Giuliani, a former New York City mayor and Time magazine’s 2001 “Person of the Year,” has not been charged and has denied criminal wrongdoing. Neither Giuliani nor his lawyer immediately responded to requests for comment.

Fruman’s and Parnas’ case has drawn added attention because of their work with Giuliani on matters related to Ukraine.

Giuliani began representing Trump, a fellow Republican, in April 2018 as then-Special Counsel Robert Mueller probed Russian interference in the 2016 U.S. presidential election.

Giuliani enlisted Fruman and Parnas to help dig up damaging information about then-presidential candidate Joe Biden and his son, Hunter. Prosecutors said they also assisted in an effort to remove then-U.S. Ambassador to Ukraine Marie Yovanovitch.

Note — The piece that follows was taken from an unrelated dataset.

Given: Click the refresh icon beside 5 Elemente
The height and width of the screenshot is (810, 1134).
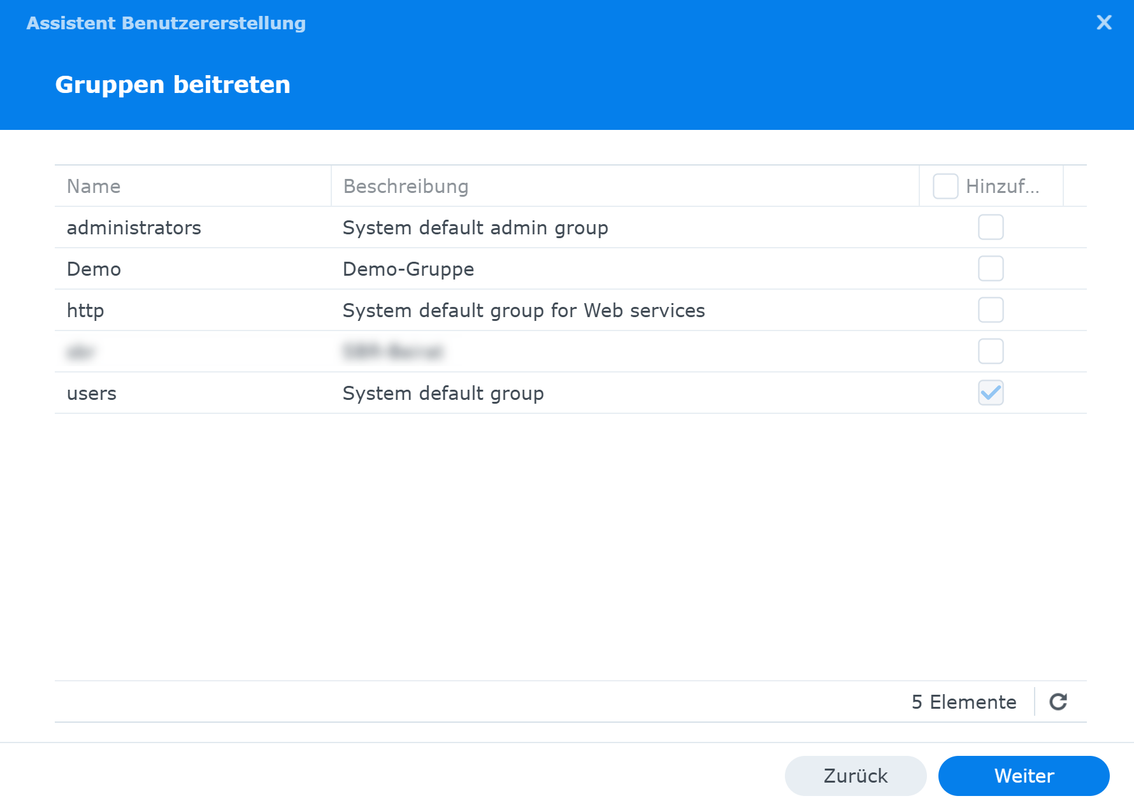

Prosecutors are also examining Giuliani’s dealings in Ukraine, including whether he violated lobbying laws by acting as an unregistered foreign agent while working for Trump.

The case against Parnas also includes charges he conned people into investing more than $2 million in a fraud insurance company, Fraud Guarantee, only to withdraw much of it for personal use, including political donations.

Giuliani told Reuters in October 2019 he was paid $500,000 for work on Fraud Guarantee.

Another defendant, David Correia, pleaded guilty to a conspiracy charge related to Fraud Guarantee and was sentenced in February to one year and one day in prison.